Entirely reasonable in some cases; it's telling me: "this software is not defined for negative numbers". There does exist code that can accept an unsigned number (because it is what callers found most convenient at the time, and casting is wordy) but is defined on negative inputs, and it would not be valid to put that assertion there. Those assertions are to assist future collaborators of your software, and shorter to write than:

    // This algorithm is only defined on positive integers
Until one is using a language with real dependent types, I think your specific example is not on the face of it as egregious as you say it is.

> Go has a notation for problems that are never supposed to happen: panic. For other errors, there are return codes.

Unfortunately I do see panic used -- even in the standard library -- as a flow control mechanism also. But yes, I do use panic for this reason, and tend to eschew using recover for convenience in most situations. It is the lack of an idiom to obtain complete clarity as to the nature of the panic that I find mildly irritating.

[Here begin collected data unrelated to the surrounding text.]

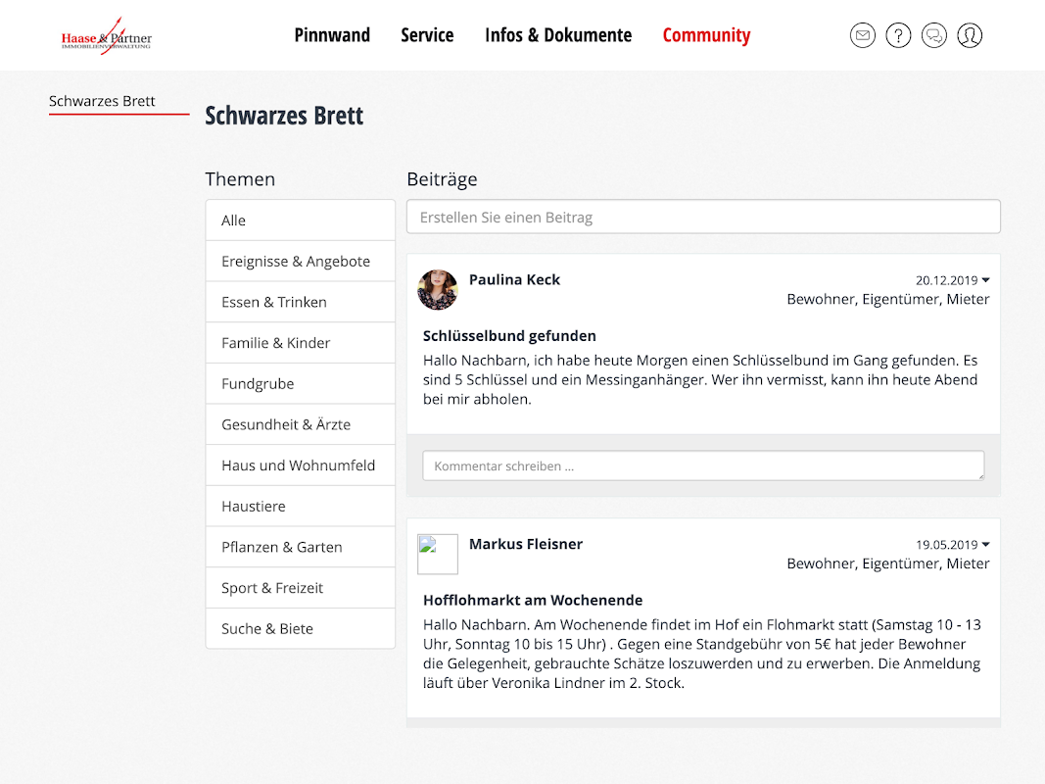
Task: Filter posts by Fundgrube topic
Action: [258, 384]
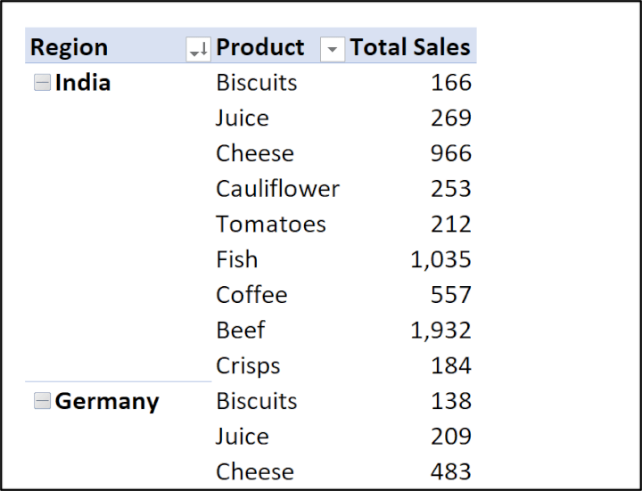Select India's Biscuits product cell

click(257, 83)

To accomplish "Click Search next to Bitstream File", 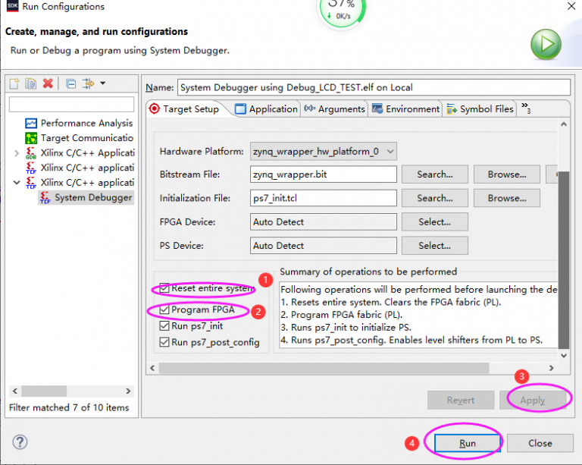I will pyautogui.click(x=434, y=174).
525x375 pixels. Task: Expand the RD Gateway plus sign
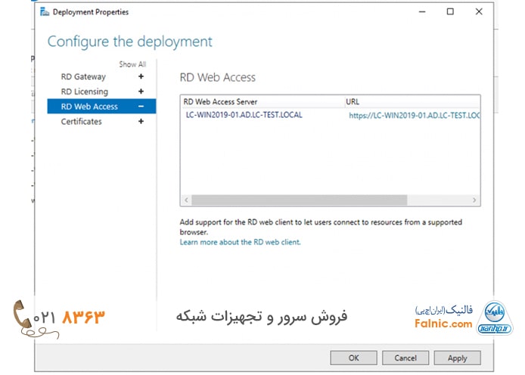(141, 76)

Asserting that unsigned numbers are >= 0 is a good idea... if you want to write code that ends up on thedailywtf.com.

I think we're done here.


OK, my response was maybe a little more snarky than I intended. Anyway, I think we are going to have to agree to disagree about the utility of turn off error checking in production.


Always-on assertions are a good thing. They help stop bugs before they become exploitable security vulnerabilities, for example. I would much rather have my web app crash on bad input than proceed to execute a malicious SQL query.

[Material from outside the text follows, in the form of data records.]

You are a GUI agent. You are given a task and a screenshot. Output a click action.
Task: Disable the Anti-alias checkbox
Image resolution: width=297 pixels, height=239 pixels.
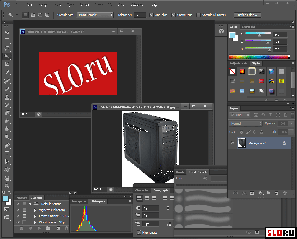click(152, 15)
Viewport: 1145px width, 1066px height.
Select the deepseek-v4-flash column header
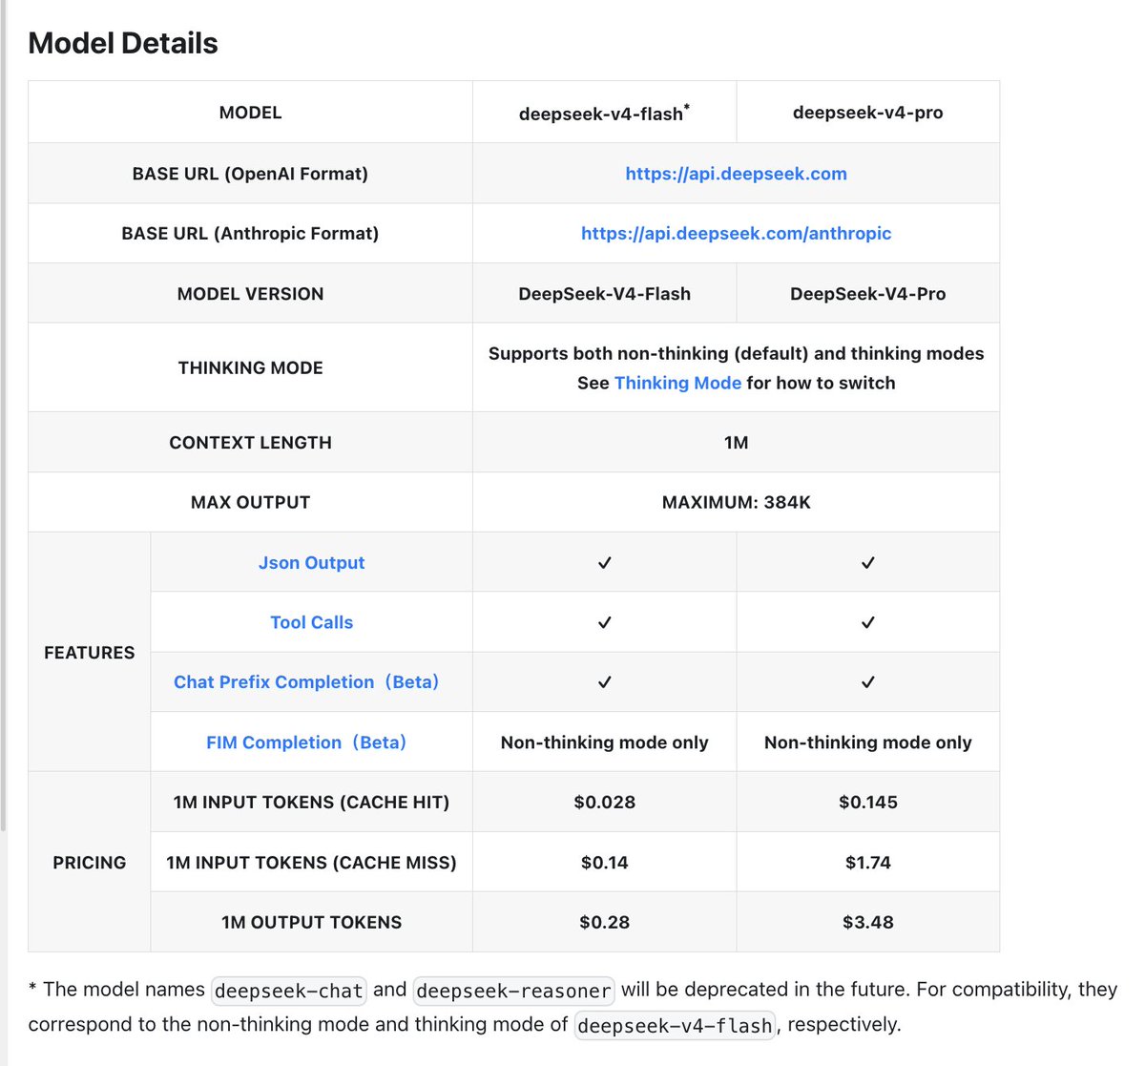coord(603,112)
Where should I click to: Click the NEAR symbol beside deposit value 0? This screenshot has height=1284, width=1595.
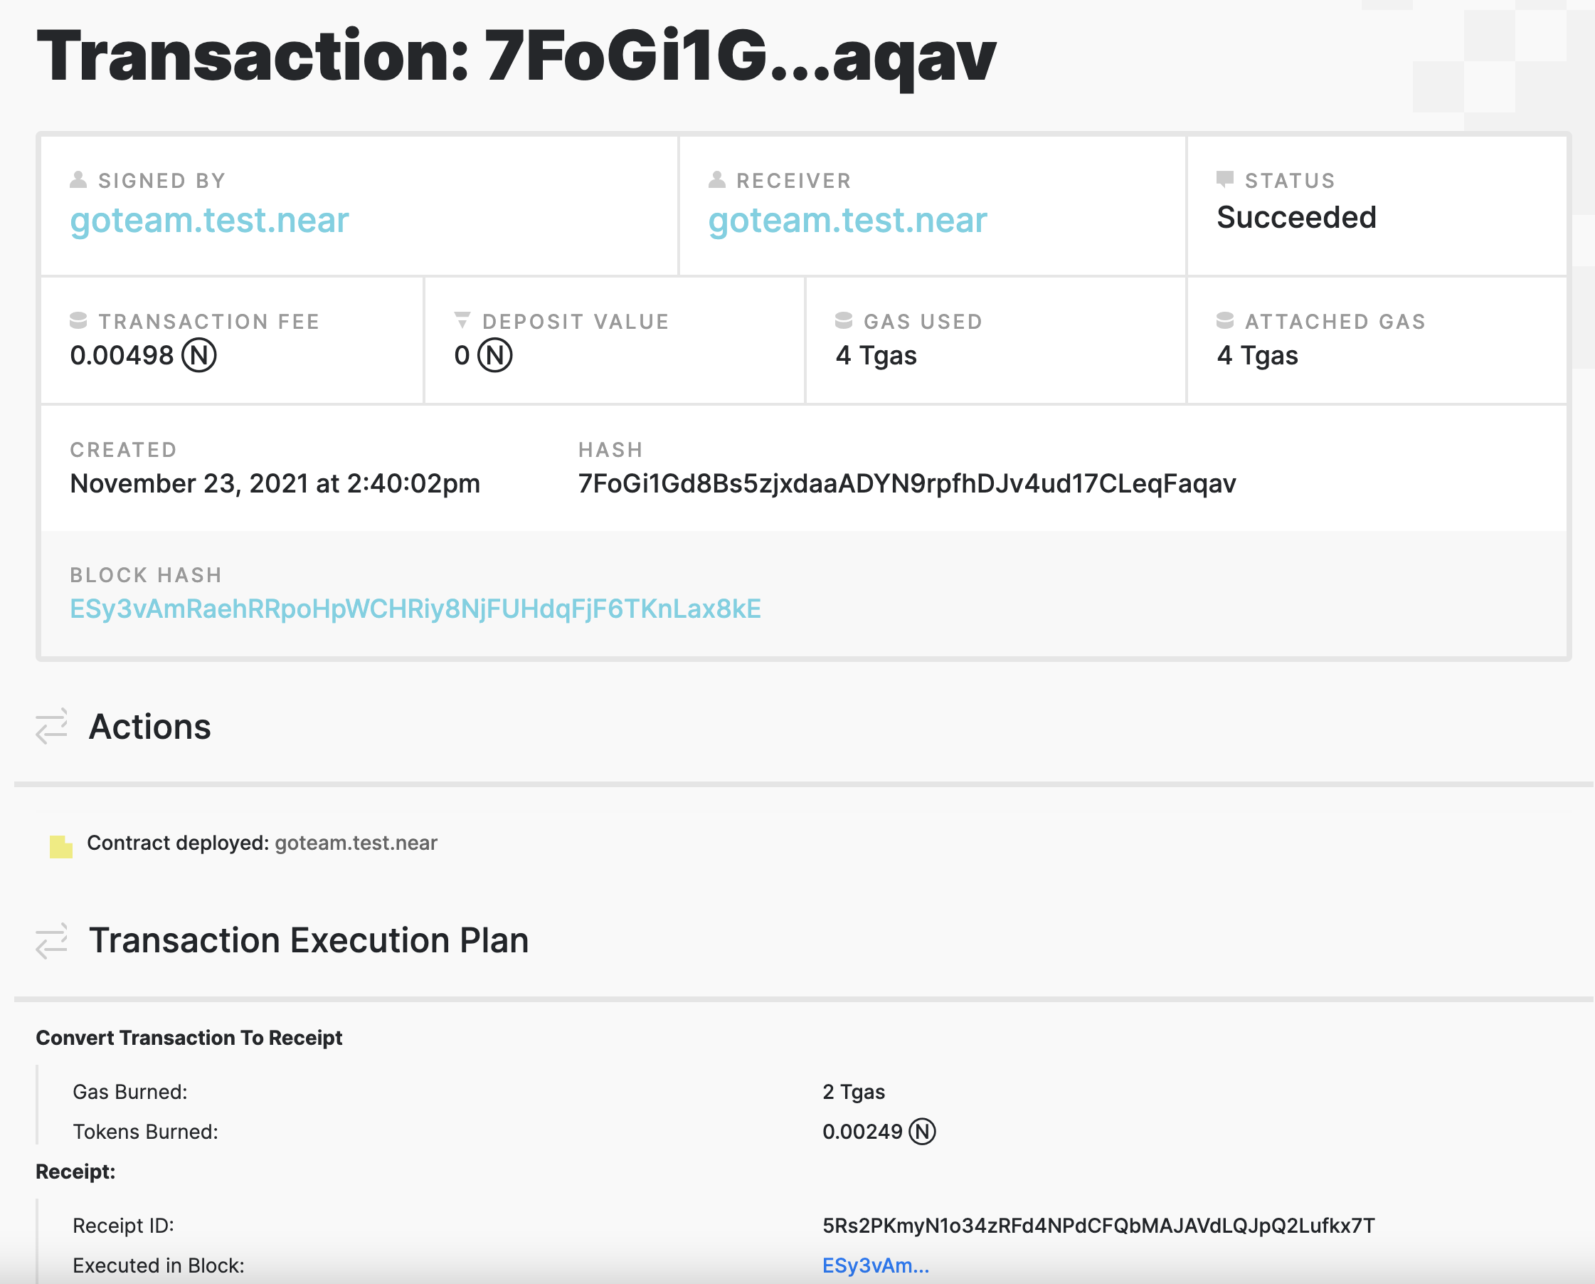[495, 355]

Assertions are a necessity in systems programming, especially when you're talking about OS kernels.

In one software project I know of, assertions are used to ensure that situations that should never happen never do.

This could be as something as harmless as incorrect (but harmless) usage of a device driver interface, or slightly more terrifying cases that could cause data loss if they occurred.

Before you claim that it should have more unit testing, it actually has mountains of it; again, the assertions are a safety net that prevents even worse things from happening without significantly impacting the performance of a production system.


>All of the thumbs-up opinions I share, with the emphasis on that Go fills a niche that is otherwise a relative vacuum as-is.

D, Rust, modern C++, ...


Disagree.

D is but one language (which does not, in and of itself does not fill a vacuum), and I have serious doubts about the social situation regarding its compilers. However, I think it meets most of the other criteria. It also has a lot of features (but not so ridiculously many as C++), however, I'd say it's closer to C++ than C in terms of language size.

Rust is brand new, pre 1.0, and I'm following it with great interest. I do not intend to use it until the low-level error handling has been fleshed out: https://mail.mozilla.org/pipermail/rust-dev/2012-March/00145...

Qualitatively, C++ feels closer to C than Go in many ways in terms of debugging and system aspects, and many C++ programs are written in the "just enough C++" style, which is very nearly C -- and of all possible evils, that is probably the least-evil one in my eyes.

Notably, C++ and D both have have try/catch/finally-style exceptions and inheritance, and while these features can be handy in specific situations, I think both are not desirable. These also apply to Python, a language I also basically like, but I prefer to not have them.


You're kidding right? Nothing stops you from writing any of these languages in a style like Go that doesn't use multiple inheritance and uses error codes. I suspect what's going unspoken is that you prefer others to code like you think instead of how they think. And Go gives you that because, at times above all arguments to the contrary, it strives to have only one way to do something at the language level.